Trecho da página:
Quem é o workaholic, quais os sinais e seus riscos?

Já foi – e ainda é, para muita gente – motivo de orgulho fazer constar nos seus perfis nas redes sociais, ou quando instado a se definir em uma entrevista de emprego, classificar-se como workaholic.

No entanto, já há alguns anos essa condição tem sido visto com outros olhos e o que era considerada uma característica de perfil profissional positiva, desejável e até revestida de glamour, tem gerado preocupação.

Compreender quem é o workaholic, as origens dessa circunstância, suas consequências e como tratar a questão, é o nosso propósito hoje.

O que é uma pessoa workaholic?

A publicação de “Confessions of a Workaholic” no ano de 1971, de autoria de Wayne Edward Oates, um psicólogo e educador religioso americano, que entre outros conceitos, definiu o workaholic como alguém com uma incontrolável necessidade de trabalhar incessantemente, foi importante para popularização do termo.

Sim, você não leu errado. Na década de 70 o termo já existia e eventuais usos são anteriores à publicação de Oates.

O workaholic costuma ser assim classificado, por sua aparente incapacidade de limitar a quantidade de tempo que gasta no trabalho, apesar das eventuais consequências, de forma semelhante ao que ocorre com a compulsão pelo consumo de bebidas alcoólicas.

Inclusive, é dessa comparação que se origina a palavra: work (trabalho) + alcoholic (alcoólatra). Também por semelhança, que se convencionou chamar de workaholism a condição da pessoa, apenas que diferentemente do alcoolismo, tem o trabalho como objeto da dependência ou vício.

Quais as consequências (negativas) e os riscos de ser um workaholic?

Se já houve o tempo em que ser workaholic era visto como uma qualidade profissional desejável, estudos, estatísticas e a prática tem demonstrado que há consequências negativas e riscos, tanto para a pessoa, como para a empresa.

Lista de entradas:
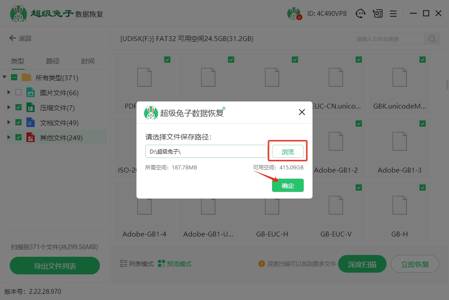
Task: Open the customer service headset icon
Action: coord(361,14)
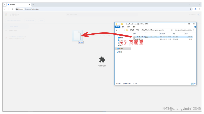
Task: Click the Explorer up-directory arrow
Action: [x=124, y=30]
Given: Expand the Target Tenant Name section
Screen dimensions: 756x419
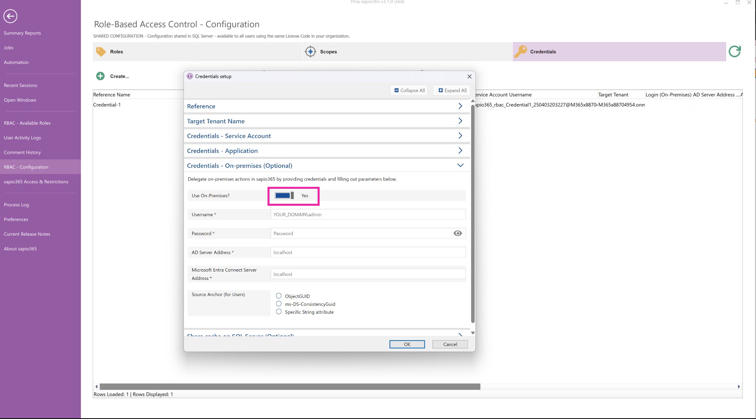Looking at the screenshot, I should [x=460, y=121].
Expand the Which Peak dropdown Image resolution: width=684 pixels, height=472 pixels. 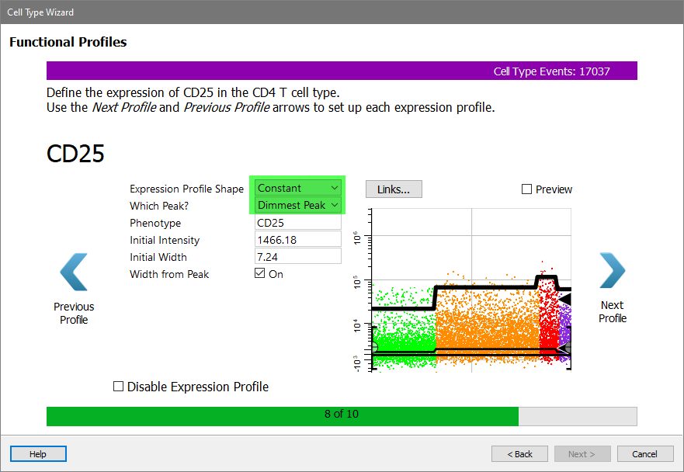click(x=298, y=205)
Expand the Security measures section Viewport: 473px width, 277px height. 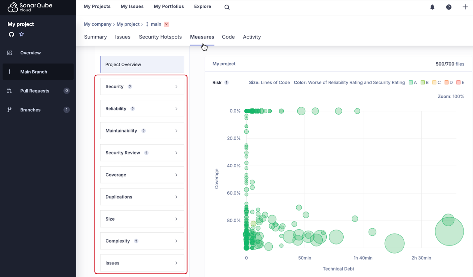click(x=142, y=87)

Tarefa proposta 1:
Segundo o texto sobre o workaholic, em que ano foi publicado “Confessions of a Workaholic”?
Tarefa proposta 2:
Resuma em uma única frase o parágrafo do texto sobre o workaholic que começa com “A publicação de “Confessions of a Workaholic””, mantendo seus fatos principais.
Tarefa proposta 3:
Reproduza o trecho do texto sobre o workaholic que começa em “No entanto, já” e vai até “nosso propósito hoje.”.
As entradas foram tiradas de uma fonte diferente da do texto.

Resultado do exercício 1:
Em 1971.

Resultado do exercício 2:
Publicado em 1971 pelo psicólogo e educador religioso americano Wayne Edward Oates, “Confessions of a Workaholic” definiu o workaholic como alguém com uma necessidade incontrolável de trabalhar sem parar e foi importante para popularizar o termo.

Resultado do exercício 3:
No entanto, já há alguns anos essa condição tem sido visto com outros olhos e o que era considerada uma característica de perfil profissional positiva, desejável e até revestida de glamour, tem gerado preocupação.

Compreender quem é o workaholic, as origens dessa circunstância, suas consequências e como tratar a questão, é o nosso propósito hoje.